Утром, взяв из узелка не три, а только два червонца, отец, не позавтракав, ушел. Не было его долго. Мать все выглядывала в окно, не идет ли, и почему-то часто становилась на колени перед образами. «Пресвятая богородица, пожалей нас, спаси и помилуй», — чуть внятно произносили ее сморщенные, сухие губы. Я давно заметил, что при всех превратностях судьбы мать обращалась за помощью не к богу, а к божьей матери, как вот теперь. Вероятно, в тот день пресвятая была занята какими-то другими важными делами и не вняла материным мольбам.

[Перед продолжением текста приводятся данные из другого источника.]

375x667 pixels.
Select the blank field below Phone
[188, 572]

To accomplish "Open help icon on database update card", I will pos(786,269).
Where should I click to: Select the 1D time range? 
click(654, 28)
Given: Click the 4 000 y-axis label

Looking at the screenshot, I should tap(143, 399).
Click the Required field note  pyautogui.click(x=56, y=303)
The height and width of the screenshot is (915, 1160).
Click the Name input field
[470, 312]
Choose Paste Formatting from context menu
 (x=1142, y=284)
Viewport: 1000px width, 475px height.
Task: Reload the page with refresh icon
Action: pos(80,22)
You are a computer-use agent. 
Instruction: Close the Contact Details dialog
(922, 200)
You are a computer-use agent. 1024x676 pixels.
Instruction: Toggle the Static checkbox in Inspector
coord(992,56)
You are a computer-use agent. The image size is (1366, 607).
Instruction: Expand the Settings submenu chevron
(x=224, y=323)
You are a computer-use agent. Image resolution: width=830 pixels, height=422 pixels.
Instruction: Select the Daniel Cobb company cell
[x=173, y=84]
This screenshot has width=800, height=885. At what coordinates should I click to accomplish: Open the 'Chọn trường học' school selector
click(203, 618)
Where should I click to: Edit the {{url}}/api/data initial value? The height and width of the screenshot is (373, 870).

Отец вернулся мрачнее мрачного. Не сразу вошел в избу. С беспокойным оживлением осмотрел двор, похлопал по Карюхиной шее. Потом постоял среди двора в раздумье и, приняв, видать, окончательное решение, быстро направился в дом. Ни слова не говоря матери, молчаливо и тревожно стоявшей у печки, почти вбежав в горницу, раскрыл сундук и забрал последнюю десятку. Чтобы не слышать жениного протеста и не видеть ее слез, он угнул шею по-бычьи и так выскочил на улицу. На этот раз вернулся необыкновенно быстро. Снова обежал весь двор. Вывел Карюху из хлева, прогнал несколько раз по кругу, привязал покрепче за верею и долго охаживал рукою, бормоча при этом что-то очень ласковое в Карюхино ухо, которым та все время вспрядывала. Так, пожалуй, охаживают лишь девку, для которой отыскался, наконец, подходящий жених, суливший счастье не только самой невесте, но и всем ее сродственникам. И все-таки на лице отца лежала печать крайней озабоченности. Из всех вопросов, ежедневно выстраивавшихся перед ним длиннейшей очередью, был теперь один, главный и решающий: «Примет ли Карюха серого?» Деньги хозяином взяты наперед, за отцом остался лишь магарыч, который условились справить после того, как Карюха подпустит жеребца и когда можно с определенной толикой оптимизма заключить, что все кончилось хорошо.